= Aim of the exercise =
Please copy the HBase forum post starting at "09/08/19 00:34:07 INFO" and ending at "java..io.IOException: HRegionInfo was null or empty in .META.", substituting "region info" for every "HRegionInfo".

>> START Source text

Thanks for the clarification. I changed the ROW_LENGTH as you suggested and 
used SequenceWrite + randomRead combination to benchmark. Initial result was 
impressive, eventhough I would like to have the last column improved.

randomRead
=========
                -nclients(--rows)               5 (10000)           50(10000)   
             100(10000)                 1000 (10000)
totalrows                       
800k                                             0.4ms                 3.5ms    
                     6.5ms                            55ms
2.3m                                             0.45ms               3.5ms     
                    6.6ms                            56ms

 Only change in the config was that the handler count increased to 1000. I 
think there will be some parameters which can be tweaked to improve this 
further?

My goal is get test it for 10million rows with this  box. For some reason the 
sequenceWrite job with 5000000row + 2 clients failed,with the following 
exception:-

09/08/19 00:34:07 INFO mapred.LocalJobRunner: 2000000/2050000/2500000
09/08/19 00:50:38 WARN mapred.LocalJobRunner: job_local_0001
org.apache.hadoop.hbase.client.RetriesExhaustedException: Trying to contact 
region server Some server for region , row '0002076131', but failed after 11 
attempts.
Exceptions:
java.io.IOException: HRegionInfo was null or empty in .META.
java.io.IOException: HRegionInfo was null or empty in .META.
java..io.IOException: HRegionInfo was null or empty in .META.

>> END Source text
>> START Raw data

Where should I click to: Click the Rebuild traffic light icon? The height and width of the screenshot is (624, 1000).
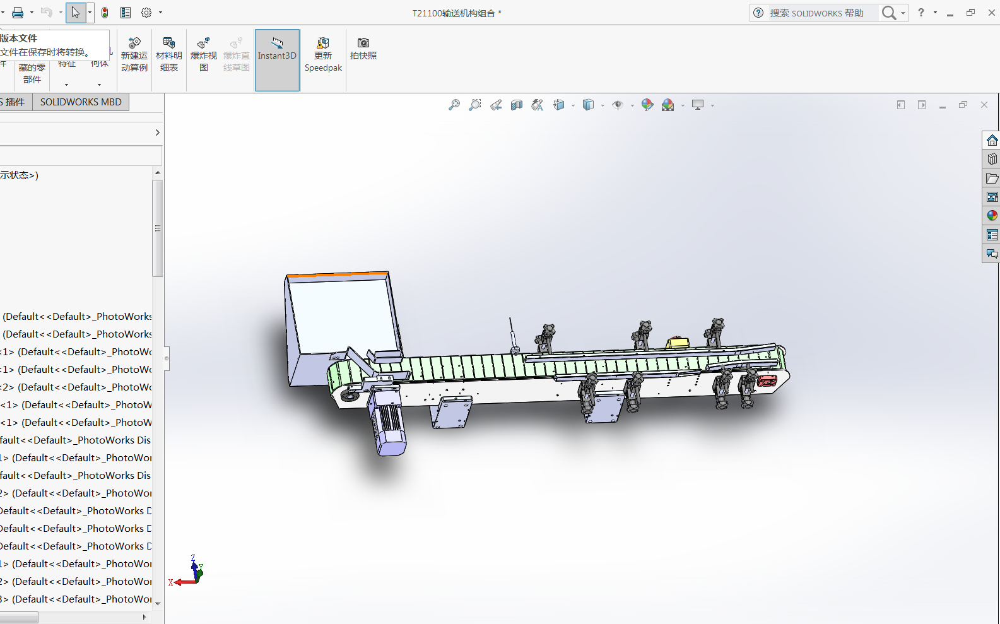[x=105, y=13]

>> END Raw data

= Task response =
09/08/19 00:34:07 INFO mapred.LocalJobRunner: 2000000/2050000/2500000
09/08/19 00:50:38 WARN mapred.LocalJobRunner: job_local_0001
org.apache.hadoop.hbase.client.RetriesExhaustedException: Trying to contact 
region server Some server for region , row '0002076131', but failed after 11 
attempts.
Exceptions:
java.io.IOException: region info was null or empty in .META.
java.io.IOException: region info was null or empty in .META.
java..io.IOException: region info was null or empty in .META.